Doesn't look like it could be Homeagain, but im not sure


----------



## Maren Bell Jones (Jun 7, 2006)

Ack, jeez guys, sorry about the posting war! They did find out the original owner (the breeder), but they couldn't figure out the brand of the microchip. I need to know the brand so I can explain the situation and re-register her, so that way they have my contact info in case she goes missing again. The previous owner didn't mention to the shelter when he/she/they were contacted if she was an import or not or if she had any additional titles, it's just more for my curiosity to find out her registered name.  When dogs get adopted out, they don't give you the contact info of the previous owner(s) for privacy's sake (probably because I'm sure a few previous "owners" I've dealt with could have gotten a good swift kick in the crotch for the state they've left their dogs in). My impression from the shelter staff was that they weren't real interested in having her back either, so... *shrug*


----------



## Jeff Oehlsen (Apr 7, 2006)

This was the original problem with microchips in the beginning, and as it is an older dog, I see that the critics of early microchipping were right.

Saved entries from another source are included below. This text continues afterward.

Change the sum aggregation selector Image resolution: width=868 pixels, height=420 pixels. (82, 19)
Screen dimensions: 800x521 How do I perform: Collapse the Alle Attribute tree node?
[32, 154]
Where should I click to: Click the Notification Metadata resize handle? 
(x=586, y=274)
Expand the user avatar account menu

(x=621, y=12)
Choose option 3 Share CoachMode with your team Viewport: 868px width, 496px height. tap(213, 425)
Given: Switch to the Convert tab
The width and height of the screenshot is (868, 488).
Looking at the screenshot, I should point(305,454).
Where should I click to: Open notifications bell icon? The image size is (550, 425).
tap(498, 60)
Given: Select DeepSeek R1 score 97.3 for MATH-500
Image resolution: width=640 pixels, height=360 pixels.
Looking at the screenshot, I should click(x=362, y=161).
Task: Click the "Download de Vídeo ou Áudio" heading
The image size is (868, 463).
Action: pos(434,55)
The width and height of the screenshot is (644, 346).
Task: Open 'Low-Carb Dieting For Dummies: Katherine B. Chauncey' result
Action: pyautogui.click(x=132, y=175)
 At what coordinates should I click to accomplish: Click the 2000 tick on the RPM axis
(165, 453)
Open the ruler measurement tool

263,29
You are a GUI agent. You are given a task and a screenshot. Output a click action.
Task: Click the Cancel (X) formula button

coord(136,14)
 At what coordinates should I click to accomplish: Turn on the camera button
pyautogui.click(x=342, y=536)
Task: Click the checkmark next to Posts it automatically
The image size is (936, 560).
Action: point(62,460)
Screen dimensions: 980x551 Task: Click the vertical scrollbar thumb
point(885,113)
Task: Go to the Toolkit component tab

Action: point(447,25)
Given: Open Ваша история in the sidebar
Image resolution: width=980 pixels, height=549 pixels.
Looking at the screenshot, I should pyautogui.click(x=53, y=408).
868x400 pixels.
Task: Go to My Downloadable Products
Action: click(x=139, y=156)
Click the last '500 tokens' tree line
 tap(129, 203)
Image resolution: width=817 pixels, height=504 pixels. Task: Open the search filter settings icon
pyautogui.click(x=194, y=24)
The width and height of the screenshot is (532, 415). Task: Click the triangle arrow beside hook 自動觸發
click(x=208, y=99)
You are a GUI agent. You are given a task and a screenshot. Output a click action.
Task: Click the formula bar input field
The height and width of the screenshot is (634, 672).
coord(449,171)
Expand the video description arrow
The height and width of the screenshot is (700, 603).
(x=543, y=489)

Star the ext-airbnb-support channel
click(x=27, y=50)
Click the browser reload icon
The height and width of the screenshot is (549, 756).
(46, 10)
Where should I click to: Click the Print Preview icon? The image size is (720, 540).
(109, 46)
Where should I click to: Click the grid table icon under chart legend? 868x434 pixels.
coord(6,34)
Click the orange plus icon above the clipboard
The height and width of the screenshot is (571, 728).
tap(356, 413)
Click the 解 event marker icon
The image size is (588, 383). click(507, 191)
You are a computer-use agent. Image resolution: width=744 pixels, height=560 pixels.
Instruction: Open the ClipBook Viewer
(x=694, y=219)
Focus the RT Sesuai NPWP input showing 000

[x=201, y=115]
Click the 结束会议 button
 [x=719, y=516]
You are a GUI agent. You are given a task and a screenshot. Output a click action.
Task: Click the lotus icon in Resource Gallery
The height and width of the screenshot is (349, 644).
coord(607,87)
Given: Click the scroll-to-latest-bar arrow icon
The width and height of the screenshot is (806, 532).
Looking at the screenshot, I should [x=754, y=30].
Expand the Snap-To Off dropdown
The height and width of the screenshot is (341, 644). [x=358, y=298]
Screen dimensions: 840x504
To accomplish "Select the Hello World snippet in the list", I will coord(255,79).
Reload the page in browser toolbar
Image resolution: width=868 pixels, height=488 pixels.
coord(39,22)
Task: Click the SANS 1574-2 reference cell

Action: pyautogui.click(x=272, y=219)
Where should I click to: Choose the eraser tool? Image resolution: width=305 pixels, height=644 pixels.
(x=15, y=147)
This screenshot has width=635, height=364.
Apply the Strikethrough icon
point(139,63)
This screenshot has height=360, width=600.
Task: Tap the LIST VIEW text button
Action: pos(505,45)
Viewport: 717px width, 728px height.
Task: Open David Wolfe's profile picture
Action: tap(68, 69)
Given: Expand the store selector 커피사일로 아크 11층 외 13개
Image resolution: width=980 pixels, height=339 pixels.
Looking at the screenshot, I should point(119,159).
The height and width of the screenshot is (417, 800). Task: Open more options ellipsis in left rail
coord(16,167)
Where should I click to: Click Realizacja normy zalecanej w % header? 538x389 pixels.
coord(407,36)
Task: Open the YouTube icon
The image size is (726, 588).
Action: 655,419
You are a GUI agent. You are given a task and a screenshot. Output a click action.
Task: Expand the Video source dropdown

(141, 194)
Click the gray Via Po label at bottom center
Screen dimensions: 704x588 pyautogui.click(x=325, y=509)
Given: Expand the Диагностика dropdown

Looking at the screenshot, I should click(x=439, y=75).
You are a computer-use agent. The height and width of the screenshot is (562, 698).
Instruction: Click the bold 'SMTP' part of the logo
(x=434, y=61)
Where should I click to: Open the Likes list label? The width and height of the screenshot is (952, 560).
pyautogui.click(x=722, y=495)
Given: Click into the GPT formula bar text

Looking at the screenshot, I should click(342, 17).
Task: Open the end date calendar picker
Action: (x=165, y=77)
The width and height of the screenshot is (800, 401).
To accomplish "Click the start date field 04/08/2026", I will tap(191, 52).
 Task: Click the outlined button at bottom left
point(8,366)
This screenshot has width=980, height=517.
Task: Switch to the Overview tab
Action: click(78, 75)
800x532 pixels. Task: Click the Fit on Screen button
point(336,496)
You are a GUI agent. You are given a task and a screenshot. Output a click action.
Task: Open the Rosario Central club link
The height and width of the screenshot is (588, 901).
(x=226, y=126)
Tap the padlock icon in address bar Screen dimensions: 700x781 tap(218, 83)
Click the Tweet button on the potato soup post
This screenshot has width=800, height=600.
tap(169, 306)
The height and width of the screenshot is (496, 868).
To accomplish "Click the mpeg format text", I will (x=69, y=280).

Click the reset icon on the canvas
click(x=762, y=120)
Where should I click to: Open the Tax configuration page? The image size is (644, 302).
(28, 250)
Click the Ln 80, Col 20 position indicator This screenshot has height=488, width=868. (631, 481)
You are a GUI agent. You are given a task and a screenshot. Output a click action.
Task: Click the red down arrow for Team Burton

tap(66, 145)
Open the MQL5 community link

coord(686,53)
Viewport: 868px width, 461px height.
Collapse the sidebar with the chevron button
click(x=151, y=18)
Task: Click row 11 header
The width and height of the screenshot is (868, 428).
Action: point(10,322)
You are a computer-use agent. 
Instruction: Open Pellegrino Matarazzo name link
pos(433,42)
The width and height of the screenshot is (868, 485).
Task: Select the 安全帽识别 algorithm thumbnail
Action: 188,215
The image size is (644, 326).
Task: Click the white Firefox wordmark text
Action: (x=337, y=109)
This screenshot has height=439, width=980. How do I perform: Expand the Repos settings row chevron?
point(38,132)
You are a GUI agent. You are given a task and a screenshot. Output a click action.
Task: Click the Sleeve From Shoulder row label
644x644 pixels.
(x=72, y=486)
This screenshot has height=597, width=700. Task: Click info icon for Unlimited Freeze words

It also reminded me to make sure I had my change of address called in on Buko's chip.


----------



## Chad Byerly (Jun 24, 2008)

*Re: therapy dog cert*



Maren Bell Jones said:


> In other news, she passed her therapy dog certification behavior exam and can start visiting soon.


 
Congrats


----------



## Jerry Lyda (Apr 4, 2006)

Could it be reg. under AKC. I know of people that get them reg. with AKC using microchip #.


----------



## Jaimie Van Orden (Dec 3, 2008)

The AKC has a chip reader, called the multi system pocket scanner, and it tells you what company the chip is from. The one we have works well.


----------



## Skip Morgart (Dec 19, 2008)

This is what I've found out so far on this matter. I called AKC and that chip number is not registered with them. I called Avid with the chip number, and they said the chip is definitely from HomeAgain. I called HomeAgain and they said the chip was sent to Revival Animal Health, Inc (phone number 1-800-786-4751). I called Revival, and they said they also need the "Lot" number from HomeAgain. So, I called HomeAgain AGAIN and they said they don't have "Lot" numbers for their chips. So, I called Revival AGAIN and told them that HomeAgain does not use "Lot" numbers. They agreed that HomeAgain is one of the chips they use, but some of the other chips they use also have a "Lot" number. They agree that they are probably the place that used that particular microchip, and they are just trying to find a way to look it up without the "lot" number, since that is what their system also uses. They are calling me here when they find it, and I will post the info. You can also call them and tell them you are the present owner to get the info. Once they have that, they should be able to tell you where the dog came from.


----------



## Skip Morgart (Dec 19, 2008)

Just an update...Revival just called me back. Not the best news They sold the chip to someone, but they have no way of tracking who that someone is. My suggestion now is try and scan your dog again for the other 2 chips you said were in there at one time. Then, follow the process that I did and hopefully you can find the original owner and still get the info you want. Let me know if I can help.


----------



## Maren Bell Jones (Jun 7, 2006)

Wow, thanks for doing that legwork. Now, as far as I know, she's only got one chip, but has had multiple owners (the breeder and two other people, as far as I know). So what I may just do is now that I at least have the brand of the chip, I'll see if they can transfer ownership and my contact info to me in case she gets lost. Thanks again!


----------



## Skip Morgart (Dec 19, 2008)

Maren Bell Jones said:


> Wow, thanks for doing that legwork. Now, as far as I know, she's only got one chip, but has had multiple owners (the breeder and two other people, as far as I know). So what I may just do is now that I at least have the brand of the chip, I'll see if they can transfer ownership and my contact info to me in case she gets lost. Thanks again!


 
Do you have any info at all on the breeder? Do you have any info on the other 2 owners? Any info on the dog's original name? Any of that could be used to track down more info. If I were you, I would register the chip with AKC. I don't think they care what brand the chip is.


----------



## Maren Bell Jones (Jun 7, 2006)

The shelter told me the breeders were from Defiance, Missouri, but wouldn't give me names, kennel name, addresses, or phone numbers and they couldn't track down the two intermediate owners. No idea what her original call name or registered name was and the AKC won't give you a list of breeders by region unless they currently have puppies under their classified section, as far as I can tell.


----------



## Jerry Lyda (Apr 4, 2006)

I looked here and came up with nothing in that city.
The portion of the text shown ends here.